In a phase 2 trial that included nearly 1,000 adults, the AS03 and MF59 adjuvants increased the immune responses to two doses of an inactivated H7N9 influenza vaccine, with AS03-adjuvanted formulations inducing the highest amount of antibody response, according to a study in the July 21 issue of JAMA.
In March 2013 the first human infections with the avian influenza A(H7N9) virus were reported in China, and since that time hundreds of cases have been documented. While most infections are believed to result from exposure to infected poultry, the potential for viral adaptation that would facilitate person-to-person transmission is a major concern.
Previous experience with an inactivated H7N7 influenza vaccine indicated that hemagglutinin (a substance on the outer coat of the influenza virus) H7 is poorly immunogenic, necessitating evaluation of adjuvanted H7N9 vaccines.
Lisa A. Jackson, M.D., M.P.H., of Group Health Research Institute, Seattle, and colleagues randomly assigned 980 adults (19 through 64 years or age) to receive the H7N9 vaccine on days 0 and 21 at doses of 3.75 µg, 7.5 µg, 15 µg, and 45 µg of hemagglutinin with or without AS03 or MF59 adjuvant. The study was conducted at 5 U.S. sites from September 2013 through November 2013; safety follow-up was completed in January 2015.
Two doses of vaccine were required to induce detectable antibody titers in most participants. After 2 doses of an H7N9 formulation containing 15 µg of hemagglutinin given without adjuvant, with AS03 adjuvant, or with MF59 adjuvant, the proportion achieving an hemagglutination inhibition antibody (HIA) titer of 40 or higher was 2 percent without adjuvant (n = 94), 84 percent with AS03 adjuvant (n = 96), and 57 percent with MF59 adjuvant (n = 92).
The two schedules alternating AS03-and MF59-adjuvanted formulations led to lower geometric mean (average) titers (GMTs) than the group induced by two AS03-adjuvanted formulations but higher GMTs than two doses of MF59-adjuvanted formulation. Older age and prior administration of seasonal influenza vaccine were independently associated with a decreased antibody response.
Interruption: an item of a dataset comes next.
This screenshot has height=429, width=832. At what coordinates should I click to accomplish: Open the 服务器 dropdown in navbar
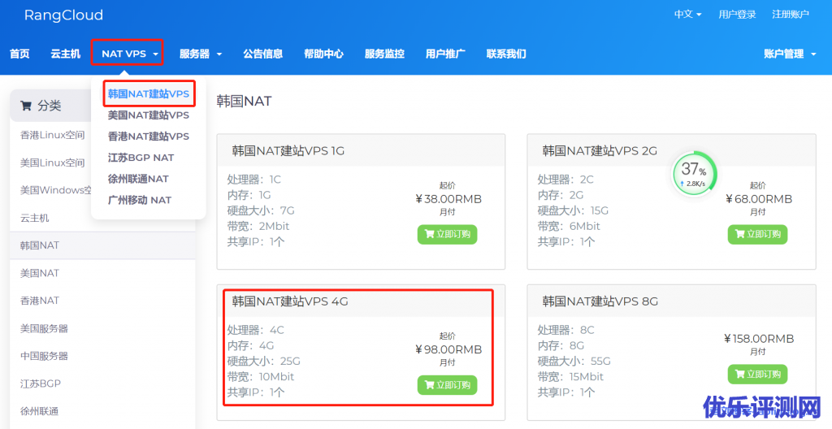[x=200, y=54]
“These results imply that, of the options currently available utilizing adjuvants included in the national stockpile, based on the immune response data, AS03 should be considered a first-line adjuvant for strategies incorporating an inactivated H7N9 vaccine in adults,” the authors write.
This study of 2 adjuvants used in influenza vaccine formulations with adjuvant mixed on site provides immunogenicity information that may be informative to influenza pandemic preparedness programs.